Enter the name of the runner group to add this runner to: [press Enter for Default]
Enter the name of runner: [press Enter for JHLEE] local-dev_00
This runner will have the following labels: 'self-hosted', 'Windows', 'X64'
Enter any additional labels (ex. label-1,label-2): [press Enter to skip] local-dev

Runner successfully added

# Runner settings

Enter name of work folder: [press Enter for _work]

Settings Saved.

Would you like to run the runner as service? (Y/N) [press Enter for N]

Example:

runner name: my-pc
labels: self-hosted, Windows, X64, local-dev

The important part is adding a project-specific label such as local-dev.

4. Choose How to Run It

For a quick check, run it directly from the action-runner directory:

.\run.cmd

To keep it available after reboot, install it as a service:

.\svc install
.\svc start

Running as a service keeps the runner available after logout.

5. Verify Runner Status in GitHub

After registration, the runner should appear as Idle or Online in Settings > Actions > Runners.

If not, check:

  • firewall or proxy restrictions
  • expired registration token
  • whether run.cmd or the service is actually running
  • whether the label matches the expected value

Workflow Mapping

Registering a runner is not enough. A workflow must explicitly target that runner.

Example:

jobs:
  test-on-local-dev:
    runs-on: [self-hosted, local-dev]
    steps:
      - uses: actions/checkout@v4
      - name: Show runner
        run: echo "running on self-hosted local-dev"

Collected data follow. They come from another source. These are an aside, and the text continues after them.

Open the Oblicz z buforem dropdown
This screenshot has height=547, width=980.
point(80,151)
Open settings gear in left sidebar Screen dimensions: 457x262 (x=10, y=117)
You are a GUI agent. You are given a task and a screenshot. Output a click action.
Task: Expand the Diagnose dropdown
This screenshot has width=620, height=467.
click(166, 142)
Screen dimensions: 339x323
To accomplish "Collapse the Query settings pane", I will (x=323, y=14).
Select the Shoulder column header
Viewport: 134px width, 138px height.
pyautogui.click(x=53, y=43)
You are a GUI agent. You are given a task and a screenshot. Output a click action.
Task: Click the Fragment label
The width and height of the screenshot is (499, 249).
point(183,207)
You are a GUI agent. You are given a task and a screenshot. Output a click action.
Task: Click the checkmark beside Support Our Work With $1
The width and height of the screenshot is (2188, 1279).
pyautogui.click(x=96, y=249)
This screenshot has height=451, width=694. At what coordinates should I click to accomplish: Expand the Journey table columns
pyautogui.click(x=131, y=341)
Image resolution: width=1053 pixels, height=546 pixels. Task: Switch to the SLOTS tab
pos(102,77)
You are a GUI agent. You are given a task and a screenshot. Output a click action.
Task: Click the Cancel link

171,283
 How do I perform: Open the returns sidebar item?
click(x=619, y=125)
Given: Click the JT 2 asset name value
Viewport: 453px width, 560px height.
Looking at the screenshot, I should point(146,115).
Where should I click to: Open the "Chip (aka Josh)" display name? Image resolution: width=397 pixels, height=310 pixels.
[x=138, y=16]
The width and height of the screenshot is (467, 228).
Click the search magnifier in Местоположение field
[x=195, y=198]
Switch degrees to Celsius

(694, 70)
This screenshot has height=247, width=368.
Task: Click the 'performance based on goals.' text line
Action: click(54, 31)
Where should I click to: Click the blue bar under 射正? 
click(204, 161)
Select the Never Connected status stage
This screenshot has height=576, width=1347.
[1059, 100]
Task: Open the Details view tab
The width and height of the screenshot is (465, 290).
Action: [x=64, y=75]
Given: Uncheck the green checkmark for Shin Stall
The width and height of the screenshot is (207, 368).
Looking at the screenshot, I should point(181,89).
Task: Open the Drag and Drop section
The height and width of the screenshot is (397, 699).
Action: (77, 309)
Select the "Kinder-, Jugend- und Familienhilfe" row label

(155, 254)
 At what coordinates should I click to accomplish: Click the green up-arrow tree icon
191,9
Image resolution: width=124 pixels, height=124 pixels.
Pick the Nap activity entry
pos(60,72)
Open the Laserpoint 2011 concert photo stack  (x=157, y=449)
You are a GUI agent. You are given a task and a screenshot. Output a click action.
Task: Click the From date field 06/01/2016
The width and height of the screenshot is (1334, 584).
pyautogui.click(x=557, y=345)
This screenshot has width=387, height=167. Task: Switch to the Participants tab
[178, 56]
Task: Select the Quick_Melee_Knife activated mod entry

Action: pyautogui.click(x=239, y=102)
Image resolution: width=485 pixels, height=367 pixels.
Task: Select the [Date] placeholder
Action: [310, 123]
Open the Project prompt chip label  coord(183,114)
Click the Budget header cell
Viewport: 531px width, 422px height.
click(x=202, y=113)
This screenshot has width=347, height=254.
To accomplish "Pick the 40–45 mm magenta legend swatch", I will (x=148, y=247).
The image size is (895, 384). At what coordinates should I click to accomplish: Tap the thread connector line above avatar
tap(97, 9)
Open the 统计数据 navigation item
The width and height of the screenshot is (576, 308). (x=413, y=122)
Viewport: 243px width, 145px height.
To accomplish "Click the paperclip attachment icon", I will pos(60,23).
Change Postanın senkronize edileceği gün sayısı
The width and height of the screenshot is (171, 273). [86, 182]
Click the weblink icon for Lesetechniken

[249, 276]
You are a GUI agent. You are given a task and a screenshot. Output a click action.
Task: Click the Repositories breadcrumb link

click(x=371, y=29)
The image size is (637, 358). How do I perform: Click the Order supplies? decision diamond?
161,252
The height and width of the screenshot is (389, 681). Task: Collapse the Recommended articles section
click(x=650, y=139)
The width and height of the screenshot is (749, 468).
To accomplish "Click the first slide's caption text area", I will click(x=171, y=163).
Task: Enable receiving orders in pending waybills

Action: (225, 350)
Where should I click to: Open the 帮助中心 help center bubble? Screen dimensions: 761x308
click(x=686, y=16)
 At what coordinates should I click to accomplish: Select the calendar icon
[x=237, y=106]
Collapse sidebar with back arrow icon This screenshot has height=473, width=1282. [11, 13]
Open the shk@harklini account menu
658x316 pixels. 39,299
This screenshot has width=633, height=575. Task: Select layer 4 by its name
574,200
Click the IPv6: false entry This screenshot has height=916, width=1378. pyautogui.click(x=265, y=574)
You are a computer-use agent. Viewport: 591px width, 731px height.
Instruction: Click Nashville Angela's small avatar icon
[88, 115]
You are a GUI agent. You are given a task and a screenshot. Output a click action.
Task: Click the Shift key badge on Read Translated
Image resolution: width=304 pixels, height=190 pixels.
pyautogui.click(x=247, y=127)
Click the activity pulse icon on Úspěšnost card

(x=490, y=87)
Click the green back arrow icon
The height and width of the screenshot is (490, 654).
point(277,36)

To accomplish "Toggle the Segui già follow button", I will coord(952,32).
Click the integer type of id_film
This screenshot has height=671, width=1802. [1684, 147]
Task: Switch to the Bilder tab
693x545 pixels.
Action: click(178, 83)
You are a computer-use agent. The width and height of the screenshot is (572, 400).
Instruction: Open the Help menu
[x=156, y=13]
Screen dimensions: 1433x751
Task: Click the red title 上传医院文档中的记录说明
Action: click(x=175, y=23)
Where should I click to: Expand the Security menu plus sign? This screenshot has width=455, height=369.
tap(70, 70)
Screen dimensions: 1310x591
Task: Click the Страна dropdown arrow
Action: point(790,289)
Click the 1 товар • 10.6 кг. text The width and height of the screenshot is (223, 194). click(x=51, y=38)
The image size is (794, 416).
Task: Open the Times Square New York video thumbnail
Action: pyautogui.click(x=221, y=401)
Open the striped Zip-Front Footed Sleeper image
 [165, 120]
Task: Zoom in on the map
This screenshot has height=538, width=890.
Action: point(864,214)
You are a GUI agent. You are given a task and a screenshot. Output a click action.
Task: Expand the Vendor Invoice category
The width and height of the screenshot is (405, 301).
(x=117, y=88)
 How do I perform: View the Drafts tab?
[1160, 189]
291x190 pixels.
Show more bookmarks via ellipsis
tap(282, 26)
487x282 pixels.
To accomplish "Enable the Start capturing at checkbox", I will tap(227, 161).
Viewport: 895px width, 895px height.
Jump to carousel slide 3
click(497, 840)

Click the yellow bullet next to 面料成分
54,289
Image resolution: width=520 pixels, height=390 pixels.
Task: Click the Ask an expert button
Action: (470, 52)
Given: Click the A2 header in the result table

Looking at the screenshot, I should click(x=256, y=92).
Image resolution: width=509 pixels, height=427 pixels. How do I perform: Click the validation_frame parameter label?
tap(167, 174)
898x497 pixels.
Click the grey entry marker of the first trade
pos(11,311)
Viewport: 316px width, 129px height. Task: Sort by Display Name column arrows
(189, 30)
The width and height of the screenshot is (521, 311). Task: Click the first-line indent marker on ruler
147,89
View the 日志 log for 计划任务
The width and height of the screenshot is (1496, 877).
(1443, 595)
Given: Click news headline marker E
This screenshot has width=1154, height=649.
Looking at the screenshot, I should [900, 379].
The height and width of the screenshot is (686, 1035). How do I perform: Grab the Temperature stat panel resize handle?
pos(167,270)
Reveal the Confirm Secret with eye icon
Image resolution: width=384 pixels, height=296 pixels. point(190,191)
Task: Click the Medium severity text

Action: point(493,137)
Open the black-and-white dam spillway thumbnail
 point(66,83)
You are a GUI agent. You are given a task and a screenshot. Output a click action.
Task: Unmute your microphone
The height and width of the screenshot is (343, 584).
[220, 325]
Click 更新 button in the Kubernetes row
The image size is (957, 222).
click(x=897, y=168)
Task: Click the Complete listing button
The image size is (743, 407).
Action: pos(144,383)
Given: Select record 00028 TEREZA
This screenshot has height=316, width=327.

runs-on: [self-hosted, local-dev] means GitHub selects only a runner that has both labels.


Current Repository Status

Current repository workflows:

  • .github/workflows/github_pages.yaml
  • .github/workflows/test_request_local.yaml

Current TEST automation path:

  • test_request_local.yaml uses a self-hosted runner
  • current label expectation is local-dev

Issue-Based Flow

GitHub Issue
  -> resolve Target Runner
  -> selected Runner or Worker processes the request
  -> Local MCP tool execution
  -> logs + result.json
  -> GitHub Issue comment

In this model, Target Runner is not just metadata. It is an execution ownership and routing key.


Mapping Strategy

Recommended mapping:

  • Issue Target Runner: local-dev
  • GitHub Actions self-hosted runner label: local-dev

This keeps human routing and workflow routing aligned.


Multiple Runners

Target Runner can be a single value or a comma-separated candidate list.

Recommended rules:

  • use a single runner by default
  • use a comma-separated list only when needed
  • interpret multiple values as OR

Example:

Target Runner: qemu-runner, lab-node-01

Meaning:

  • either qemu-runner or lab-node-01 may process the request
  • the first claimer handles it

Ownership Rules

When multiple runners exist, the minimum coordination rules are:

  1. Each TEST request must declare Target Runner.
  2. Each runner should pick only executable requests.
  3. Claim the request with an assignee or label when work starts.
  4. Record completion with labels such as test-done or test-failed.

Suggested labels:

  • test-request
  • test-running
  • test-done
  • test-failed

Relationship with MCP

A self-hosted runner is not the same thing as an MCP Server.

Roles:

  • Runner or Worker
  • execution environment for the TEST request
  • Local MCP Server
  • tool interface exposed in the execution environment
  • GitHub MCP Server
  • interface for Issue, comment, and status operations on GitHub

Practical flow:

GitHub Issue
  -> Runner or Worker
  -> request inspection through GitHub integration
  -> Local MCP Server tool execution
  -> result generation
  -> result reporting back to GitHub

In this repository, the safest interpretation is:

  • now
  • Target Runner is a logical execution node name
  • later
  • it can map 1:1 to a GitHub Actions self-hosted runner label

For a local machine, a stable label such as local-dev is the simplest operating model.